RESIDENTS have banded together to fight plans for 17 homes on a greenfield site in Nailsworth.
Cheltenham-based Newland Homes has revealed plans for a mix of two, three and four-bedroom homes on 3.5 acres north of Pike Lane in Newmarket. Five will be affordable homes for those with a local connection.
Last Tuesday, July 29, the firm held a consultation event also attended by Nailsworth architects David Austin & Associates, which has produced the designs.
Newland says the development has been designed to fit into the rural setting.
A spokesman added: “The proposals are in a sustainable and especially attractive location, a short walk to the heart of Nailsworth, providing an opportunity to deliver a sensitive scheme of much-needed homes.
“A large proportion of the development area is to be set aside as new park space, orchards and green space. The proposals will meld well into the surrounding pattern of homes.
“We will now work with our consultants in evaluating feedback responses from the public consultation process and will be seeking to respond where possible.”
However, the plans are bitterly opposed by residents.
Around 70 turned out on Saturday to show their opposition.
They issued the following statement: “The majority of local residents are against the plans on the basis that: "Pike Lane cannot sustain any more traffic.
"Traffic from Newmarket and Shortwood coming into Nailsworth is already at capacity - the town centre would be subjected to yet more cars and vehicles coming in and out.
"Large developers should not be building on green spaces that are cherished by the local community and visitors alike.
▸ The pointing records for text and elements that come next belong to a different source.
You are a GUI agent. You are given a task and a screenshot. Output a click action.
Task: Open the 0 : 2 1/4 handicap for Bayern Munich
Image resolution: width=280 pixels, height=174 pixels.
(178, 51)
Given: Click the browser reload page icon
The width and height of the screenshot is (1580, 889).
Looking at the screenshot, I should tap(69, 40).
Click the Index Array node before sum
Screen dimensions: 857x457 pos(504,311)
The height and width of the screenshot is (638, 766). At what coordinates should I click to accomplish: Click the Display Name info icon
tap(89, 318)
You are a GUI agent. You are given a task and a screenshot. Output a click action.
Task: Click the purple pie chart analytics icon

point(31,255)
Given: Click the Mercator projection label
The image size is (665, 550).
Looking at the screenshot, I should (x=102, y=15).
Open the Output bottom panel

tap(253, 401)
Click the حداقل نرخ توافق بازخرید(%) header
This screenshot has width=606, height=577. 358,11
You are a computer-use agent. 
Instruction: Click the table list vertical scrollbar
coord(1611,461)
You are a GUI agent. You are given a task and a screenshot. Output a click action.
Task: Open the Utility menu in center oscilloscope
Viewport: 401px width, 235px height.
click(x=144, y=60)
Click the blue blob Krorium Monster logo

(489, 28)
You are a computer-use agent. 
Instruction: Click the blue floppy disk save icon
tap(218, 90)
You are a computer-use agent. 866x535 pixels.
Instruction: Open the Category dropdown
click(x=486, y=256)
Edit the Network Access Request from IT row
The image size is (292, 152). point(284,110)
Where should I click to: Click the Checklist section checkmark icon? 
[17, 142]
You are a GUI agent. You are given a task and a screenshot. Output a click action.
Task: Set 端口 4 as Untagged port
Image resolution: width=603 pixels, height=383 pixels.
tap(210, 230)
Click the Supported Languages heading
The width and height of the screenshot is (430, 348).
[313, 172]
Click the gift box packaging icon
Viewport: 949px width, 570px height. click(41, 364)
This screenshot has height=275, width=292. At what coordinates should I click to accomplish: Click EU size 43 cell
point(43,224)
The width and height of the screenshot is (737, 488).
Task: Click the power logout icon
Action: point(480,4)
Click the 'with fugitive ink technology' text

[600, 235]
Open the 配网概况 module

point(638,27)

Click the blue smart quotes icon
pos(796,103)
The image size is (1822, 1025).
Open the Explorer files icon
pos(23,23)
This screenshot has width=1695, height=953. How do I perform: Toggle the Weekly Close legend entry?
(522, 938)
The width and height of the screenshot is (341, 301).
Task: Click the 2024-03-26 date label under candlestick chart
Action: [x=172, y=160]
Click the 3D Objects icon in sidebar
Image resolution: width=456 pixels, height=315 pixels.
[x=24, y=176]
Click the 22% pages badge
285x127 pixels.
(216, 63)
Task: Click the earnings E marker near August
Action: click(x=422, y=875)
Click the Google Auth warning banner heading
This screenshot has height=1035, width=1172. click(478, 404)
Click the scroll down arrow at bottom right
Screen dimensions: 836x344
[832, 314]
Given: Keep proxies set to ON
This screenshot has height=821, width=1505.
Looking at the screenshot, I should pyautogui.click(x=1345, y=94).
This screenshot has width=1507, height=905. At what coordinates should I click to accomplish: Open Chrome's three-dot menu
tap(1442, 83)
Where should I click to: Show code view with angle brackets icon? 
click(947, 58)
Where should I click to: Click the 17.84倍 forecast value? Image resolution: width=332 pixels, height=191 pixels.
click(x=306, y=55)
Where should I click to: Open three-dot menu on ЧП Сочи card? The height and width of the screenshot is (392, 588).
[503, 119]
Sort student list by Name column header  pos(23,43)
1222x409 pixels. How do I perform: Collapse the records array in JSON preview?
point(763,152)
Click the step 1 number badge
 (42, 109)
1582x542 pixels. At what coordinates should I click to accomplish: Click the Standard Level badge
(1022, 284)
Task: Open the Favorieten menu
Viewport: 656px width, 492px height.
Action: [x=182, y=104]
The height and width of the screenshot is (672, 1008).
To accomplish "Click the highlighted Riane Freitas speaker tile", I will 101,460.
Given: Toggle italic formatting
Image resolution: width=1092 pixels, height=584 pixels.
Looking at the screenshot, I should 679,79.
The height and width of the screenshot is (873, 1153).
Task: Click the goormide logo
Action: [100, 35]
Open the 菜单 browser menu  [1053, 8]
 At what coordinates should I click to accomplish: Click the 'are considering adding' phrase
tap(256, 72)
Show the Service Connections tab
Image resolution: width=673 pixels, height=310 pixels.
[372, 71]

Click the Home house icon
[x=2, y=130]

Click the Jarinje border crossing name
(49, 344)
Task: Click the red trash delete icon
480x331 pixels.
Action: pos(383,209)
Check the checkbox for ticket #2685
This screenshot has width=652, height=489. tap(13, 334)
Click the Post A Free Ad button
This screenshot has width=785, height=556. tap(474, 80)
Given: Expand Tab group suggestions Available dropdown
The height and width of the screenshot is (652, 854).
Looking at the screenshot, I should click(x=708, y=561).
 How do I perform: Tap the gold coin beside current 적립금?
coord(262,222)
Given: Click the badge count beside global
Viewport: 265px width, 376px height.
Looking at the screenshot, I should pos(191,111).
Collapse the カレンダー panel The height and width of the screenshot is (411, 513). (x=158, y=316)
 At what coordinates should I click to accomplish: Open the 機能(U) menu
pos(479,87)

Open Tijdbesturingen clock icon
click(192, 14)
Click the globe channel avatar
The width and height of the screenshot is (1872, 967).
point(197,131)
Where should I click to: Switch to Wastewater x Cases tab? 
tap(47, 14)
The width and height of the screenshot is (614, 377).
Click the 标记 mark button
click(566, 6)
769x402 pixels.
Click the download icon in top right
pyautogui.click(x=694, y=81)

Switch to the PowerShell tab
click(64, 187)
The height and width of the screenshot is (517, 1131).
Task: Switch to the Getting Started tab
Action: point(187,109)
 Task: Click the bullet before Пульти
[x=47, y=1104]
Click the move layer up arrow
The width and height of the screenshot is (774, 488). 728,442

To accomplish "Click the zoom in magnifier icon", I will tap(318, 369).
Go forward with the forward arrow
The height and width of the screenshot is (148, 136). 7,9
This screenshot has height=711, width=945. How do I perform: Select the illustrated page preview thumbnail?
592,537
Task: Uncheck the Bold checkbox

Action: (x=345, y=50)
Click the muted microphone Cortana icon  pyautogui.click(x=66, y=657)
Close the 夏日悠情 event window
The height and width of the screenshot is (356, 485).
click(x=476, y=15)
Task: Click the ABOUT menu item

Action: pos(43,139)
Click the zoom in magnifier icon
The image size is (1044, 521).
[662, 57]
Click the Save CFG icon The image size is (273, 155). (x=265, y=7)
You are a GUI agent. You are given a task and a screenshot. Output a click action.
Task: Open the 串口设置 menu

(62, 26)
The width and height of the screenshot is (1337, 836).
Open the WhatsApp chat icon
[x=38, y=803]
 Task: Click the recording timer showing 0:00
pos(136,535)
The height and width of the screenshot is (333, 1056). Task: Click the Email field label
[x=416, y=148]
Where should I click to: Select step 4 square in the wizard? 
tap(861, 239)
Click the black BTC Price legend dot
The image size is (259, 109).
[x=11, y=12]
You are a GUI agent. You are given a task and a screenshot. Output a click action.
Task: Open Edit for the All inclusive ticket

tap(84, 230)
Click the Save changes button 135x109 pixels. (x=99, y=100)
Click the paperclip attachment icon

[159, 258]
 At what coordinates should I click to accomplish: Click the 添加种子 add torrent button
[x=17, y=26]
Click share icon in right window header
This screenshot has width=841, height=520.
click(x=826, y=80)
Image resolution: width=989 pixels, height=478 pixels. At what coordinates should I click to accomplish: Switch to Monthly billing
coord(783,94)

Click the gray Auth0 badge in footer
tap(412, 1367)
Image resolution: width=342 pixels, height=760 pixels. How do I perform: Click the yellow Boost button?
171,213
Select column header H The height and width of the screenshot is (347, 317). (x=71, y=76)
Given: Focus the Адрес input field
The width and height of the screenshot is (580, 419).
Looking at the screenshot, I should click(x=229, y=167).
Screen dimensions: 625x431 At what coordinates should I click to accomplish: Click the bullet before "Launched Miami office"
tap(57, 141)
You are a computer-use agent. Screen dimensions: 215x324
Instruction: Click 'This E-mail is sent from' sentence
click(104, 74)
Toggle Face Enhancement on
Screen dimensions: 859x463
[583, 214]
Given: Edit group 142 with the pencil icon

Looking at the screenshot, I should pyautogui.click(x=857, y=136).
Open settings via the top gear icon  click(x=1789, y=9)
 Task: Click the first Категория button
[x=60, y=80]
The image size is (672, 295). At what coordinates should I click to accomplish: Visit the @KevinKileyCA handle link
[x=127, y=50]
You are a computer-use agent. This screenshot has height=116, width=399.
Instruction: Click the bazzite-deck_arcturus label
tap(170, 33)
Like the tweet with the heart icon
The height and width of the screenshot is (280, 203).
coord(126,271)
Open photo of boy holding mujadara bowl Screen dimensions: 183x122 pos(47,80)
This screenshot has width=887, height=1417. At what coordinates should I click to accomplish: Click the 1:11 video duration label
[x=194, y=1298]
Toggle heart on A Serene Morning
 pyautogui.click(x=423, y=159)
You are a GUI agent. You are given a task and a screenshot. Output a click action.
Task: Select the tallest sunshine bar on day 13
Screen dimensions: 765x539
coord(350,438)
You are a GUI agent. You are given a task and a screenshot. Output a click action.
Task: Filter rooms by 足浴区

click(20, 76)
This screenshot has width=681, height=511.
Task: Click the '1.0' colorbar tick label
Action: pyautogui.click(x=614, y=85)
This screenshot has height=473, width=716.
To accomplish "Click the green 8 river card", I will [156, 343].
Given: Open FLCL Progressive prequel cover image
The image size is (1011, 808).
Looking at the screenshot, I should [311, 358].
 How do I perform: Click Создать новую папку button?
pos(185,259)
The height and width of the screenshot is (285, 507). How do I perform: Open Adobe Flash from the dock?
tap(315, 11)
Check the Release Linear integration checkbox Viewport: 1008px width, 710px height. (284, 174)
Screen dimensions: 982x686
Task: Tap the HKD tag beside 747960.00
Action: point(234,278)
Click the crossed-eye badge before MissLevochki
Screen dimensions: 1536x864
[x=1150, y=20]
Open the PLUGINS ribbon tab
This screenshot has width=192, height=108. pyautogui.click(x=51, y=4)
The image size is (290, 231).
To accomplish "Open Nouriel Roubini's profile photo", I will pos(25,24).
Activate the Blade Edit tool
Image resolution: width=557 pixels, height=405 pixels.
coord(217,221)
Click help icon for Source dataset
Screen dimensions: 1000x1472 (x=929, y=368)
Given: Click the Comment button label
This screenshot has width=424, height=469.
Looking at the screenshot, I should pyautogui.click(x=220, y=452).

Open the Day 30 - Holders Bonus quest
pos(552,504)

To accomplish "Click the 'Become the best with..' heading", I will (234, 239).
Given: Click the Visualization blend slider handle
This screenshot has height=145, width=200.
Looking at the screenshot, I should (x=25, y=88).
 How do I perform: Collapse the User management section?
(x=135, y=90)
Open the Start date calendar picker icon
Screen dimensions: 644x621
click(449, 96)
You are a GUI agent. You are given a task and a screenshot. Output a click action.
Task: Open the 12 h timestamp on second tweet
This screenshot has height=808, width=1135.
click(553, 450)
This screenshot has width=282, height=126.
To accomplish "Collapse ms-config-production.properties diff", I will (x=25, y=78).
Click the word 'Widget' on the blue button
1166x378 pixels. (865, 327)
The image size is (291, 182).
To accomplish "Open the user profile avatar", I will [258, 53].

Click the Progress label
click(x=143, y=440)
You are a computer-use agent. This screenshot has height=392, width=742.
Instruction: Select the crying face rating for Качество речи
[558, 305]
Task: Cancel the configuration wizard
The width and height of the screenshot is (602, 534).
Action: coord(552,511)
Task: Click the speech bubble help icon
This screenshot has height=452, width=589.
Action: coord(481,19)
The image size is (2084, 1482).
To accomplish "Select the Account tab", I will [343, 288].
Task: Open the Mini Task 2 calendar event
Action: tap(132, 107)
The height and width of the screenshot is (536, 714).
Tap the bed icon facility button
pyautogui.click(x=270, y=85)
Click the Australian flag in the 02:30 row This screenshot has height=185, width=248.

These areas are what makes Nailsworth the popular town it is - it was voted one of the top places in the country for the way it is now, not for what it could be. It is worth remembering this." Nailsworth Town Council was due to discuss the plans yesterday, Tuesday. See stroudnewsandjournal.co.uk for more on this article.
Resident Philip Willmott, whose home in Shortwood Road overlooks the site, also opposed the development.
Mr Willmott, a builder who specialises in the conservation of historic properties, also questioned the accuracy of the size of Pike Lane as shown on the plans at the consultation event which he attended.
"The top of Pike Lane is very narrow and steep and this would be the main access to the site," he said. "You have to back up and down to allow cars to pass.
"I noticed that on the drawings, it was massively out of scale and looked as if you could easily pass cars.”
Matthew Austin, from David Austin & Associates, replied: “The drawings were not at the detailed stage but were based on Ordnance Survey information. This was a presentation outlining the intention of what might be done to provide 17 new homes in the context of local character and the aims to provide green space and maintain the views through and across the site.
“The scheme is at the design stage, and Tuesday’s meeting was to enable people to discuss the project on the site, rather than the detail of the road access. If people thought the drawings showed a representation, that was certainly not deliberate.”